Insomnia symptoms, short sleep duration in midlife women linked to CVD risk

Persistent insomnia symptoms, alone and combined with short sleep duration, in women ages 42 to 52 years were associated with a subsequent 70% to 75% increased risk of cardiovascular disease (CVD).

Insomnia symptoms that persist over midlife or occur with short sleep duration are linked with a higher risk of cardiovascular disease (CVD) among women, according to new study results.

The findings are based on sleep data from 2,964 participants in the multicenter Study of Women's Health Across the Nation, collected up to 16 times over the span of 22 years. All participants were between ages 42 and 52 years at baseline, were premenopausal or early perimenopausal, did not use hormone therapy, and did not have baseline CVD. Questionnaires assessed insomnia symptoms, including waking up several times a night or having trouble falling asleep, and participants' typical daily sleep duration. Trajectories of insomnia symptoms were divided into low symptoms (39%), moderate symptoms that decreased over time (19%), low symptoms that increased over time (20%), and high symptoms that persisted (23%). Results were published by Circulation on Jan. 29.

Women with persistently high insomnia symptoms had a higher risk for CVD than those with low symptoms (hazard ratio [HR], 1.71 [95% CI, 1.19 to 2.46]; P=0.004). In addition, women with persistently short sleep duration (~5 hours, 15%) also had a higher CVD risk (HR, 1.51 [95% CI, 0.98 to 2.33]; P=0.06) compared with women who had moderate sleep duration (~6 hours, 55%). Those with short sleep duration and persistent high insomnia systems had a significantly greater risk for CVD than women with low insomnia symptoms and moderate or moderate to long sleep duration (HR, 1.75 [95% CI, 1.03 to 2.98]; P=0.04). Insomnia symptoms were still linked with a heightened risk of CVD after researchers adjusted for snoring, depression, or vasomotor symptoms.

To the authors' knowledge, the study is the first to characterize sleep over the full span of women's midlife and the first to include an extended follow-up period to characterize CVD events. The study also assessed the relationship between sleep characteristics and CVD across five racial or ethnic groups, "suggesting a consistency of associations between sleep and CVD risk across these diverse groups of women," the authors wrote.
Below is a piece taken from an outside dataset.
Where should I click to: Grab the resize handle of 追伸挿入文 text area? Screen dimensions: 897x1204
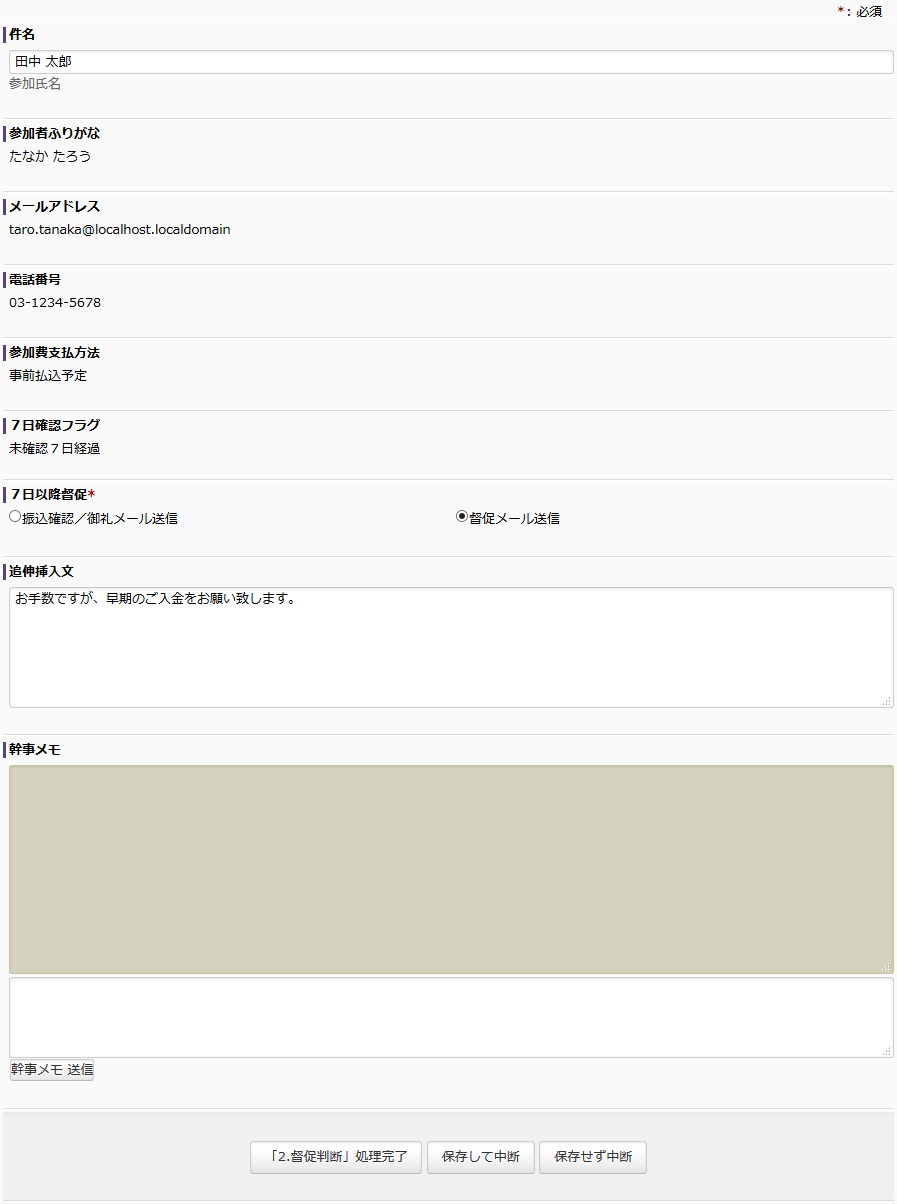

Limitations to the study include that sleep was self-reported by participants. Researchers also did not include data on timing, regularity, and efficiency of sleep. "These findings point to the importance of considering sleep when conducting women's CVD risk assessment and underscore the importance of chronic exposure to poor sleep for its cardiovascular implications," the researchers concluded.